Work to be completed: Every line below that contains "give" is to be copied.

Records supplied:
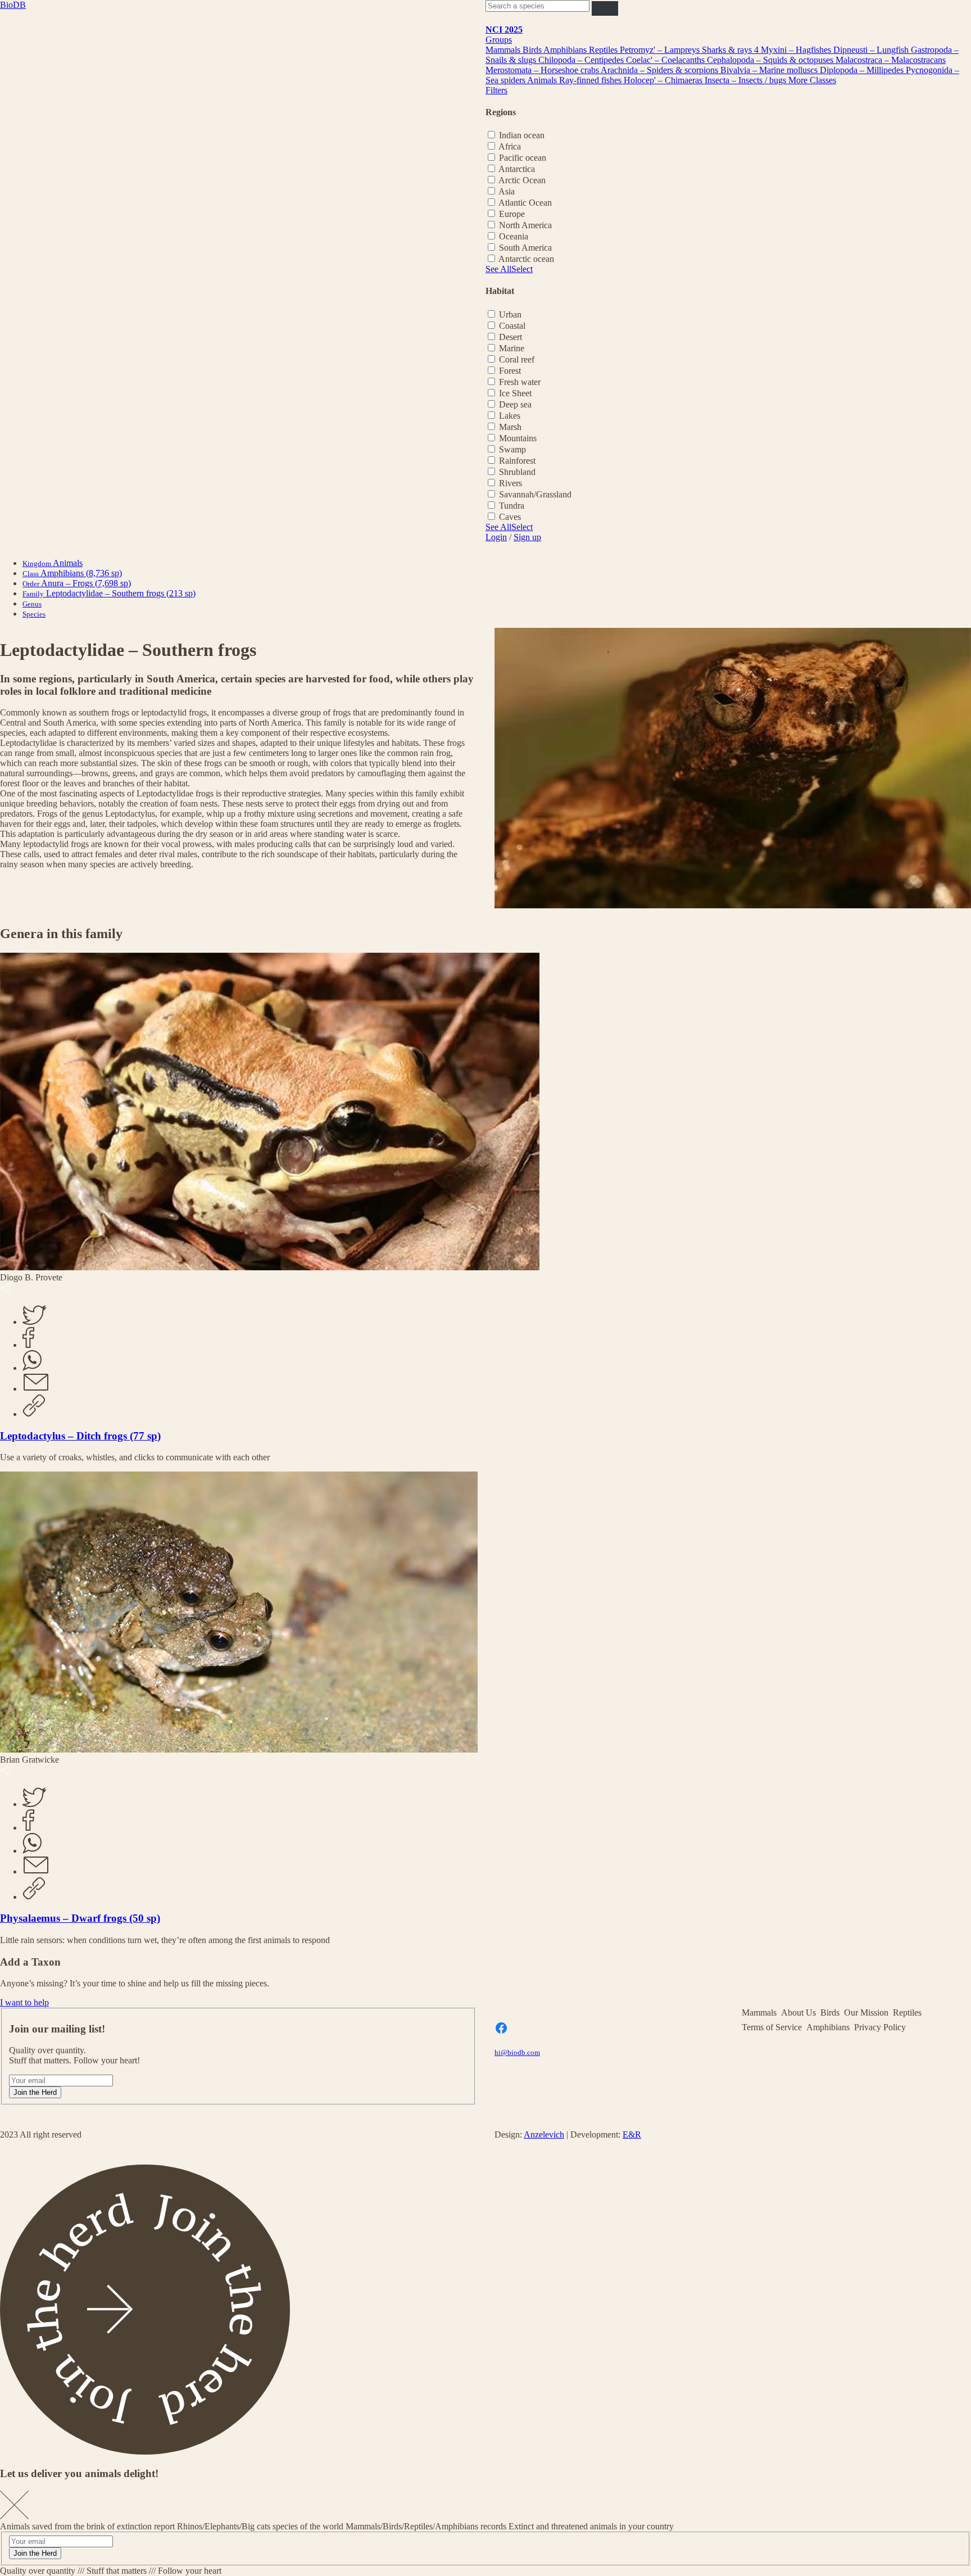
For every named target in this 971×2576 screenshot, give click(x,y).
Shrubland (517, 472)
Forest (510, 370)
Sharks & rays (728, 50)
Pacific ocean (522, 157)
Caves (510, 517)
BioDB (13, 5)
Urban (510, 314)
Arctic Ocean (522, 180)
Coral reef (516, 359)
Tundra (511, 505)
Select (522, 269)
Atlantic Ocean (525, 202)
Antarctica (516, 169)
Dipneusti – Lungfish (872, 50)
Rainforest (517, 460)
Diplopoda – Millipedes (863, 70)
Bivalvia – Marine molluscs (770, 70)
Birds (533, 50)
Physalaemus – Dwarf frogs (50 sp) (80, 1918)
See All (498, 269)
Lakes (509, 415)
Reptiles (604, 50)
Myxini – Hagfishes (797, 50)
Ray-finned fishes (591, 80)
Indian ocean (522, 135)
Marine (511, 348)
...
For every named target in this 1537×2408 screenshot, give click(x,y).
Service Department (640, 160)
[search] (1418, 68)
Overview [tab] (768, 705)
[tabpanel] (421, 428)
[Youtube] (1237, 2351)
---
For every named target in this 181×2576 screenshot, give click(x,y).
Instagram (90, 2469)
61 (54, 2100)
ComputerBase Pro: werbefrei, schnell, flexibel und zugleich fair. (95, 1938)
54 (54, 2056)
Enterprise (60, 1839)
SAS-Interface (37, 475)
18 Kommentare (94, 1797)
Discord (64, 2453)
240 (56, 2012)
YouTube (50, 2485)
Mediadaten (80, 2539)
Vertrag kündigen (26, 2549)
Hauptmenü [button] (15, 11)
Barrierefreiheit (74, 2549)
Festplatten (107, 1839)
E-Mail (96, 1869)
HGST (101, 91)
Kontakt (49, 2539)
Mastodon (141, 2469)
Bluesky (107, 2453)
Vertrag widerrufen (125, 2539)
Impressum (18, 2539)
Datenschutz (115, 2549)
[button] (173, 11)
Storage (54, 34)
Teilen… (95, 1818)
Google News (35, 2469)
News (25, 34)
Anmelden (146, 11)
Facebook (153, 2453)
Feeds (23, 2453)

Result of this task:
For every named target in this 971×2576 screenshot, give click(x,y).
For every named target in this 1537×2408 screenshot, give click(x,y).
For every named target in this 181×2576 screenshot, give click(x,y).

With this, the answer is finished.